I am given a list of edges. It can be generated easily from Barabassi graph like so:
import igraph as ig
import numpy as np
size = 15
g = ig.Graph.Barabasi(n = size, m = 3)
edges = np.array(g.get_edgelist())
ig.plot(g, bbox = (200, 200), vertex_label=range(g.vcount()), vertex_size = 12, vertex_label_size = 8)
This is example of my output:
I found that a method of finding incident nodes in igraph
is simple:
def get_incidences_ig(roads, n):
g = ig.Graph(roads, n=n)
return g.get_adjlist()
>>> get_incidences_ig(edges, size)
[[1, 2, 3, 4, 5, 10, 13], [0, 2, 3, 4, 6, 7, 8, 9, 10], [0, 1, 3, 5, 7, 9, 11, 14], [0, 1, 2, 4, 5, 6, 7, 12], [0, 1, 3], [0, 2, 3, 6, 8, 9, 11, 13], [1, 3, 5, 8, 10, 12], [1, 2, 3, 12], [1, 5, 6, 14], [1, 2, 5], [0, 1, 6, 11, 13, 14], [2, 5, 10], [3, 6, 7], [0, 5, 10], [2, 8, 10]]
Now I try to implement it in numpy
:
def get_incidences_np(roads, n):
roads = np.vstack([roads, roads[:,::-1]])
# later part is a grouping problem of 2 array with 2 columns: split array into groups by 1st column
roads_sorted = roads[np.argsort(roads[:,0])]
marker_idx = np.flatnonzero(np.diff(roads_sorted[:,0])) + 1
stream = roads_sorted[:, 1]
#sources = roads_sorted[np.r_[0, marker_idx], 0]
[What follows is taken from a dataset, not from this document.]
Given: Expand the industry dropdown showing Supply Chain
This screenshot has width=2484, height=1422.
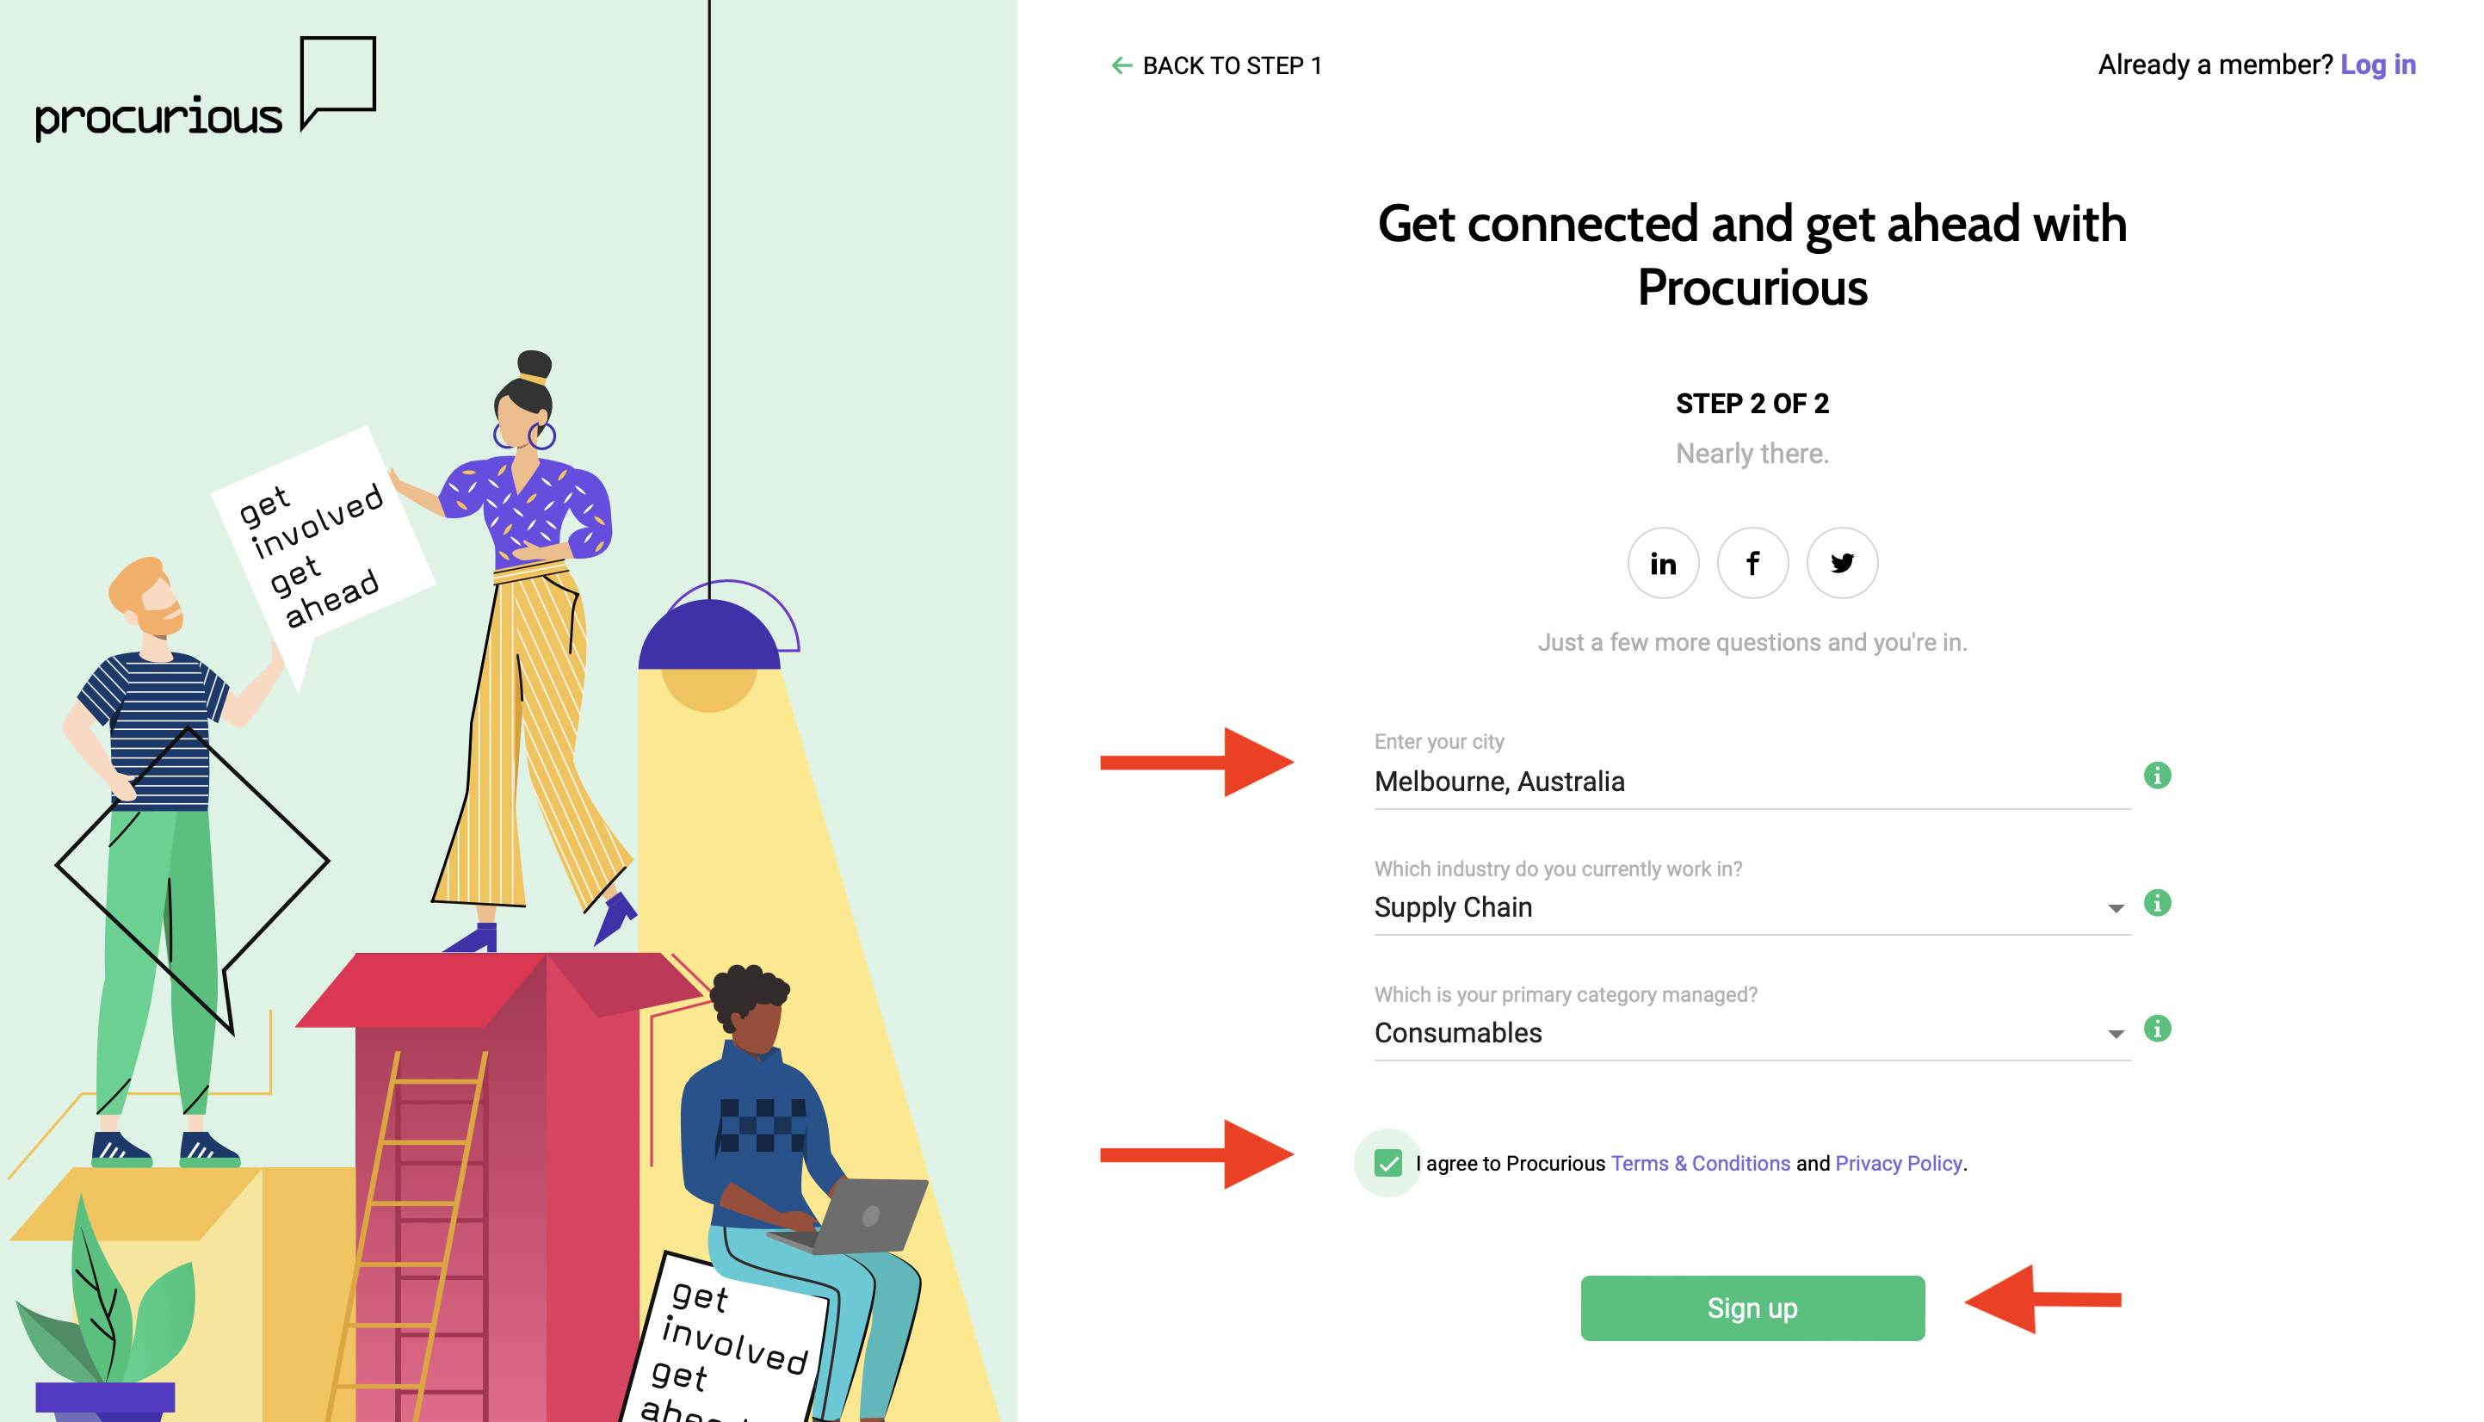Looking at the screenshot, I should [x=2113, y=907].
targets = np.split(stream, marker_idx)
return targets
It works. However, when I try to run it on larger graphs (edges of Barabassi graph of size = 10000, average degree = 3), it appears that numpy
approach is remarkably slower:
>>> %timeit get_incidences_np(edges, size)
>>> %timeit get_incidences_ig(edges, size)
64.3 ms ± 22.9 ms per loop (mean ± std. dev. of 7 runs, 10 loops each)
10.6 ms ± 233 µs per loop (mean ± std. dev. of 7 runs, 100 loops each)
It seems that my numpy
approach (roads = np.vstack([roads, roads[:,::-1]])
+ splitting of groups) is quite naive. Is there a more efficient way to implement this algorithm?